El laboratorio estaba ahí. Pantallas encendidas. Indicadores corriendo. Figuras humanas moviéndose alrededor mío. Las voces llegaban amortiguadas, como si todavía hubiera algo de ese aire espeso interponiéndose entre el mundo y yo. Algo volando acercó demasiado rápido y levanté el brazo antes de pensar. El gesto fue automático. Animal.

En el tubo de luz, pegado contra el vidrio, vi al mosquito muerto. Reducido otra vez a lo que siempre había sido. Nadie parecía prestarle atención.

Yo no podía dejar de mirarlo.

Antes me habría parecido una plaga insignificante. Ahora lo veía como a un depredador neutralizado por azar, no por diseño. Una criatura perfectamente adaptada a una escala que yo había invadido sin permiso.

Alguien habló de éxito. De repetibilidad. De aplicaciones. Las palabras pasaban cerca de mí sin tocarme. Cuando me pidieron una descripción preliminar de la experiencia, asentí.

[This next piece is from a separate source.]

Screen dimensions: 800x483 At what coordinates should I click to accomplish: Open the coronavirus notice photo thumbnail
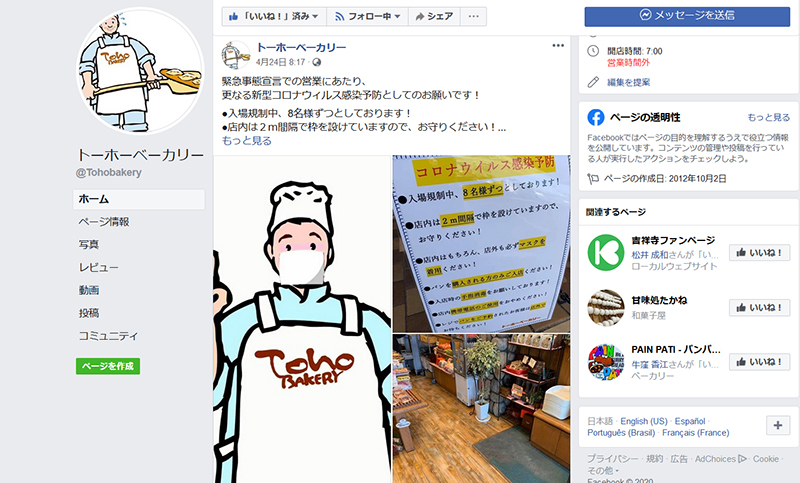[481, 244]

Me sentaron frente a una pantalla. Las letras me parecieron extrañamente pequeñas, aunque sabía que no lo eran.

Escribí despacio. No hablé de ética ni de límites morales. Me limité a registrar lo que había aprendido con el cuerpo:

“La reducción es técnicamente viable.
El retorno es posible.
La supervivencia no es una variable controlable.”

Cuando terminé, cerré el archivo y apoyé la mano sobre la mesa. Necesitaba sentir su tamaño, su estabilidad. Al retirarla, vi una mota de polvo. Un reflejo me atravesó el cuerpo y la esquivé.

Recién ahí entendí que algo no había vuelto conmigo.

Algo que pensé, era otro insecto, caminaba veloz por mi escritorio.